*EXERCISE AIM*:
From the listing below, please restate exactly the lines beginning at the one with "[Europeiska unionen] (99, 30)" and ending at the one with "[El Programa Sumar+", both included, and skip the pictures.

*DATA FOR THE TASK*:
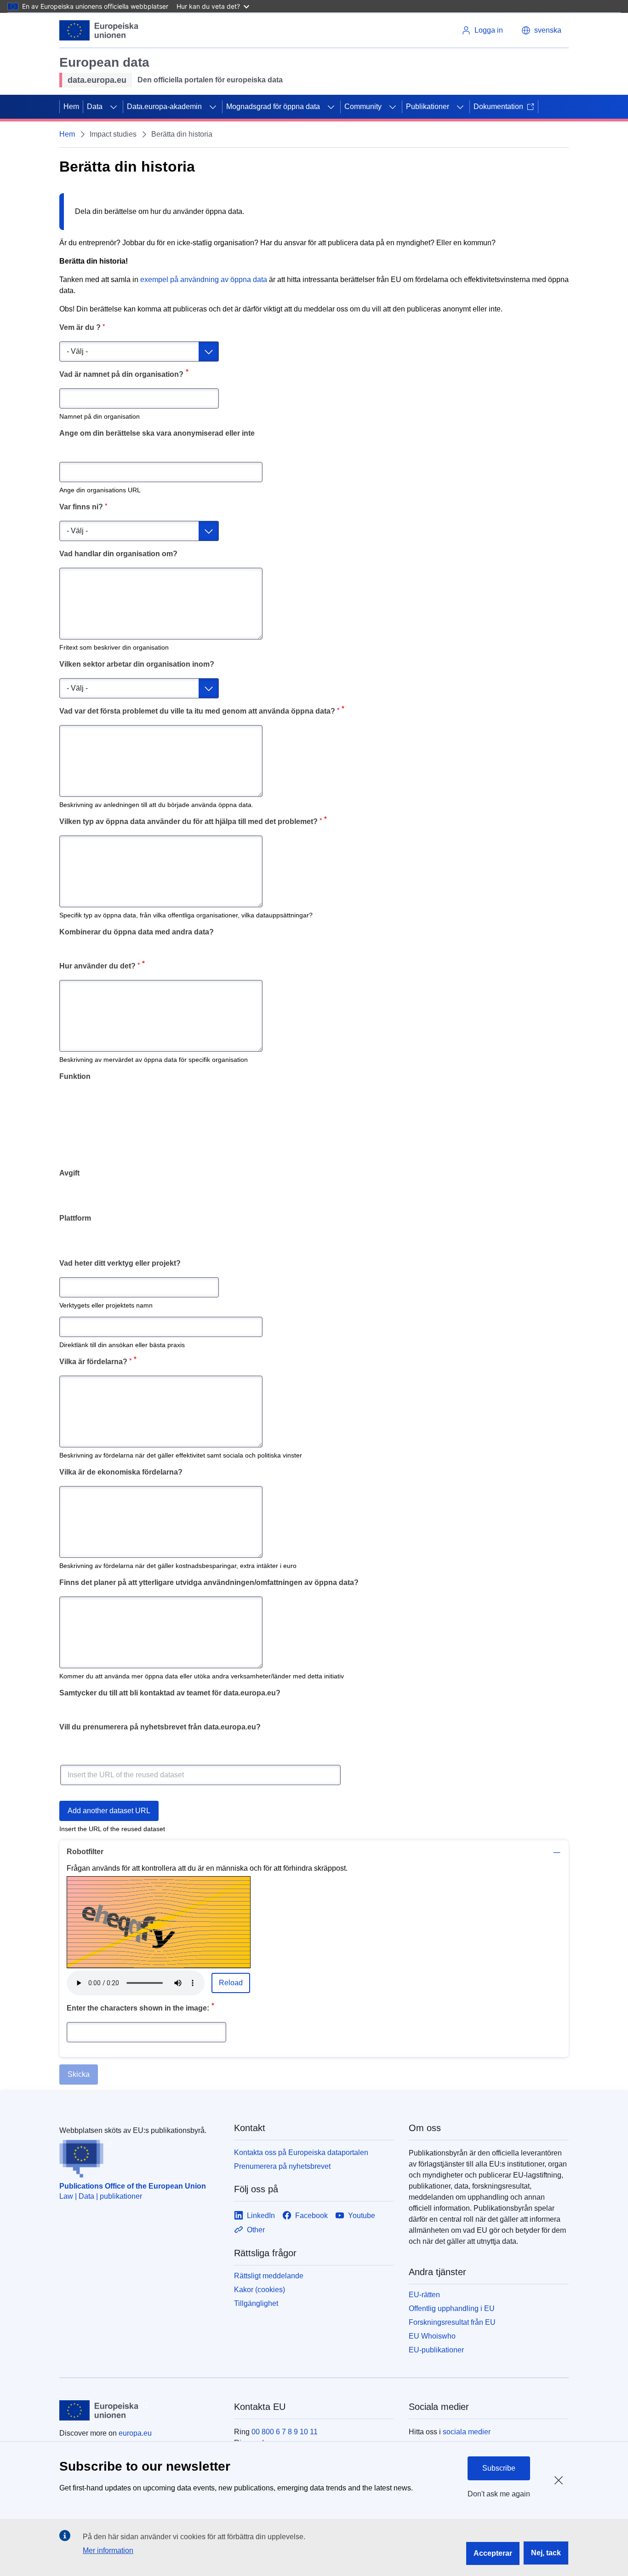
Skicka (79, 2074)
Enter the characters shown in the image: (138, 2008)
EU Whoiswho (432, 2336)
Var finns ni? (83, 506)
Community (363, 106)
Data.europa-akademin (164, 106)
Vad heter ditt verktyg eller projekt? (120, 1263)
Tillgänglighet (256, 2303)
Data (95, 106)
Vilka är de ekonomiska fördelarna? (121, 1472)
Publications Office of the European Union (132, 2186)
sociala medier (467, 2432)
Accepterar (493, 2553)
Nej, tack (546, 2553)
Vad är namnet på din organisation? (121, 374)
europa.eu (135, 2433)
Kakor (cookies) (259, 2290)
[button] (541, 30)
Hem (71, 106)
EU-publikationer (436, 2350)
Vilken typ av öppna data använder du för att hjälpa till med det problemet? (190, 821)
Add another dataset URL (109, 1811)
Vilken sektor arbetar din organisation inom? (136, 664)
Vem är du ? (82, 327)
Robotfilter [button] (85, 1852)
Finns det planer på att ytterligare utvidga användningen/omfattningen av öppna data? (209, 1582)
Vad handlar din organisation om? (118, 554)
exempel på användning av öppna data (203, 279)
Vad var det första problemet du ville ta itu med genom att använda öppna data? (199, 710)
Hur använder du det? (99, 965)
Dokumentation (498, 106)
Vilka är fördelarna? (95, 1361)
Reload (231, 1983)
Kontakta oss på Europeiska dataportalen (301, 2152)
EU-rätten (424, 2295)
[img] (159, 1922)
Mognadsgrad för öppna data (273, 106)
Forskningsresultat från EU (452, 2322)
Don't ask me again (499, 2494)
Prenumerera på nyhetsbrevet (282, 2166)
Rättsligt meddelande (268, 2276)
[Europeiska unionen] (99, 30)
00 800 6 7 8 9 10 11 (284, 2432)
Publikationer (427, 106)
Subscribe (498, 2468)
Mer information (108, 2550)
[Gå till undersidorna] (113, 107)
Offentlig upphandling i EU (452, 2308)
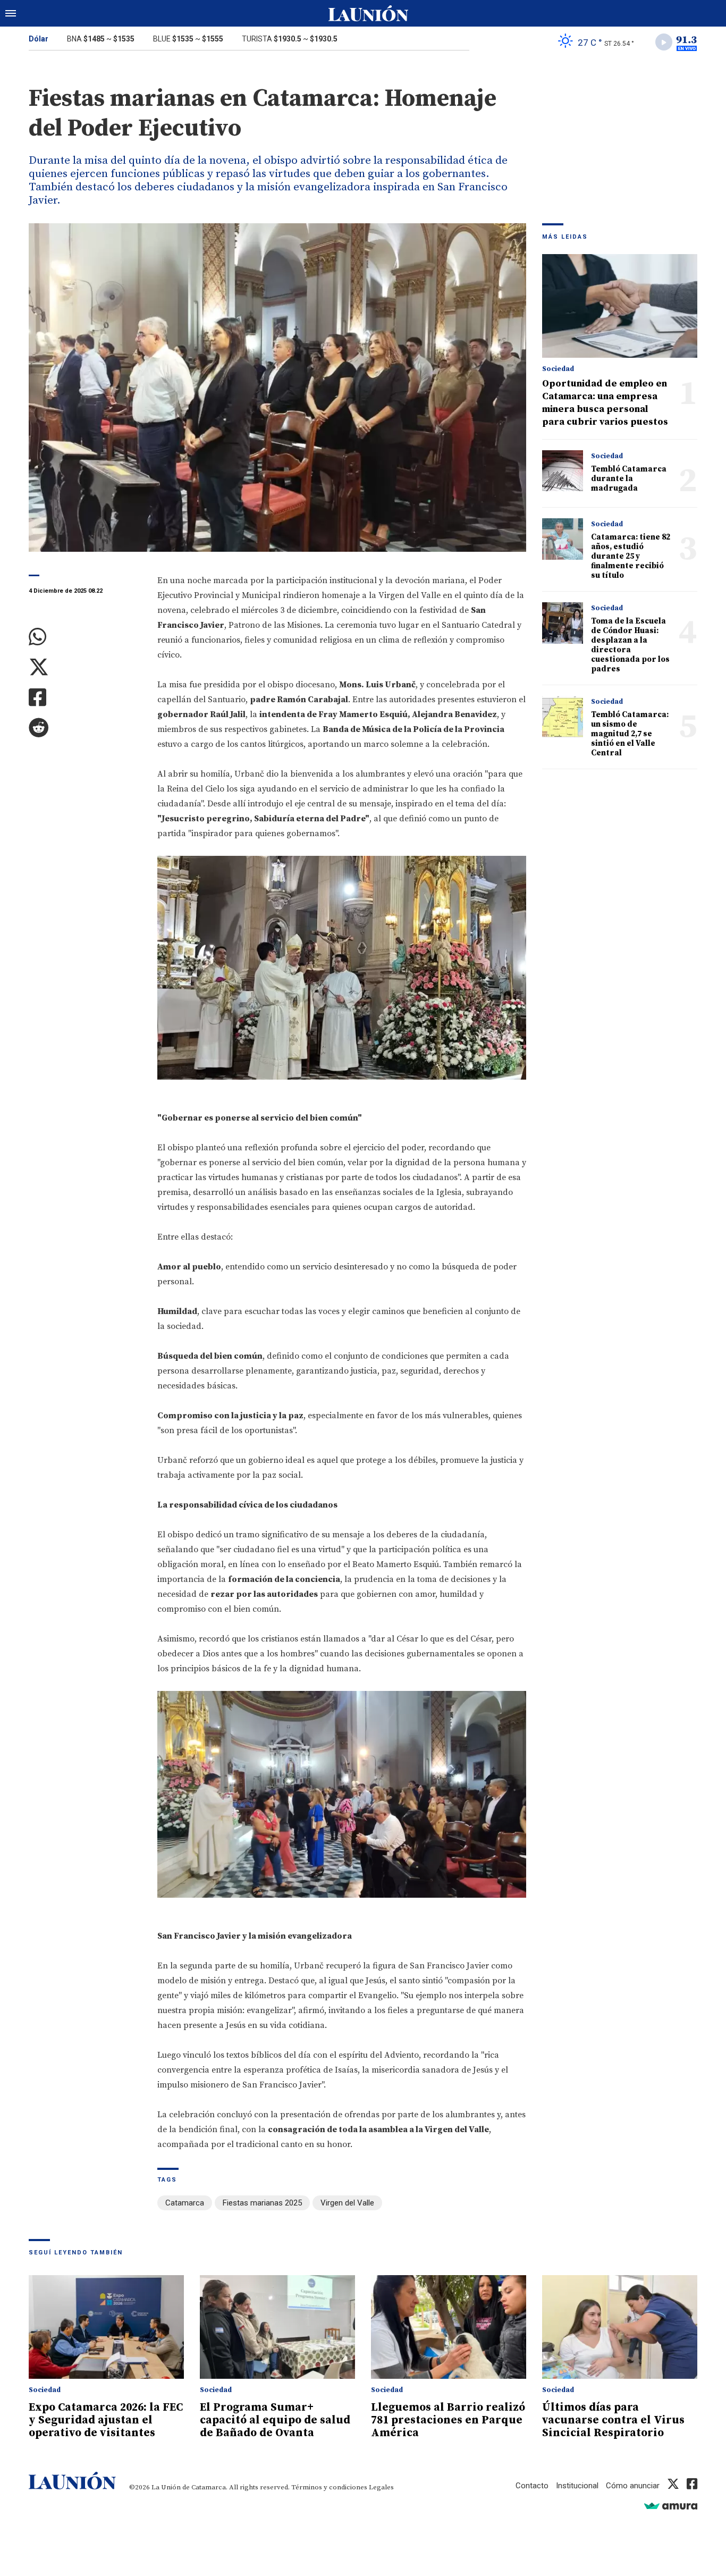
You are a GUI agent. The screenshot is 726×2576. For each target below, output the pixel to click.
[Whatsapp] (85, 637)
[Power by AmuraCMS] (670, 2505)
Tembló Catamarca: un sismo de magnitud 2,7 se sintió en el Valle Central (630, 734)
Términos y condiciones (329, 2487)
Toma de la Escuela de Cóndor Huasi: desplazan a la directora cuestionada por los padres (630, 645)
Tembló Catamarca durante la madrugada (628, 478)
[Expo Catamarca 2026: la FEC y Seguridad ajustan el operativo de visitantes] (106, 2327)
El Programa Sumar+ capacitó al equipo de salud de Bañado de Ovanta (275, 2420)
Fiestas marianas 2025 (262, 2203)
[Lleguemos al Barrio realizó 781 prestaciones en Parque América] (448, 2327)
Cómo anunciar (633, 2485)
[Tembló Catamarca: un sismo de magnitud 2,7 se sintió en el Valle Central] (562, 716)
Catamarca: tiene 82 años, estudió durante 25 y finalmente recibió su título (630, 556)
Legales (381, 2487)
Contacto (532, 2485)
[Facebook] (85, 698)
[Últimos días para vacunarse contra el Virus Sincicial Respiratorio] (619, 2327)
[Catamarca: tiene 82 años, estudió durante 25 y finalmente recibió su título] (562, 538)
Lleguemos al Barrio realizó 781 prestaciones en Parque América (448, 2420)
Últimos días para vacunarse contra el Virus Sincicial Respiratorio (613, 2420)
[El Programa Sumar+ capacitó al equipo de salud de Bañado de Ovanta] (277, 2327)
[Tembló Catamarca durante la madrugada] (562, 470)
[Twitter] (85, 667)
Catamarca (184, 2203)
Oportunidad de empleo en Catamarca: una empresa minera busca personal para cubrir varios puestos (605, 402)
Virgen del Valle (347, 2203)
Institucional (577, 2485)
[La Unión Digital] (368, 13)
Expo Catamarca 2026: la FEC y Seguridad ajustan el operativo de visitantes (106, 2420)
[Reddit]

*RESPONSE BELOW*:
[Europeiska unionen] (99, 30)
00 800 6 7 8 9 10 11 (284, 2432)
Publikationer (427, 106)
Subscribe (498, 2468)
Mer information (108, 2550)
[Gå till undersidorna] (113, 107)
Offentlig upphandling i EU (452, 2308)
You are a GUI agent. The screenshot is 726×2576. For each target below, output the pixel to click.
[Whatsapp] (85, 637)
[Power by AmuraCMS] (670, 2505)
Tembló Catamarca: un sismo de magnitud 2,7 se sintió en el Valle Central (630, 734)
Términos y condiciones (329, 2487)
Toma de la Escuela de Cóndor Huasi: desplazan a la directora cuestionada por los padres (630, 645)
Tembló Catamarca durante la madrugada (628, 478)
[Expo Catamarca 2026: la FEC y Seguridad ajustan el operativo de visitantes] (106, 2327)
El Programa Sumar+ capacitó al equipo de salud de Bañado de Ovanta (275, 2420)
Fiestas marianas 2025 (262, 2203)
[Lleguemos al Barrio realizó 781 prestaciones en Parque América] (448, 2327)
Cómo anunciar (633, 2485)
[Tembló Catamarca: un sismo de magnitud 2,7 se sintió en el Valle Central] (562, 716)
Catamarca: tiene 82 años, estudió durante 25 y finalmente recibió su título (630, 556)
Legales (381, 2487)
Contacto (532, 2485)
[Facebook] (85, 698)
[Últimos días para vacunarse contra el Virus Sincicial Respiratorio] (619, 2327)
[Catamarca: tiene 82 años, estudió durante 25 y finalmente recibió su título] (562, 538)
Lleguemos al Barrio realizó 781 prestaciones en Parque América (448, 2420)
Últimos días para vacunarse contra el Virus Sincicial Respiratorio (613, 2420)
[El Programa Sumar+ capacitó al equipo de salud de Bañado de Ovanta] (277, 2327)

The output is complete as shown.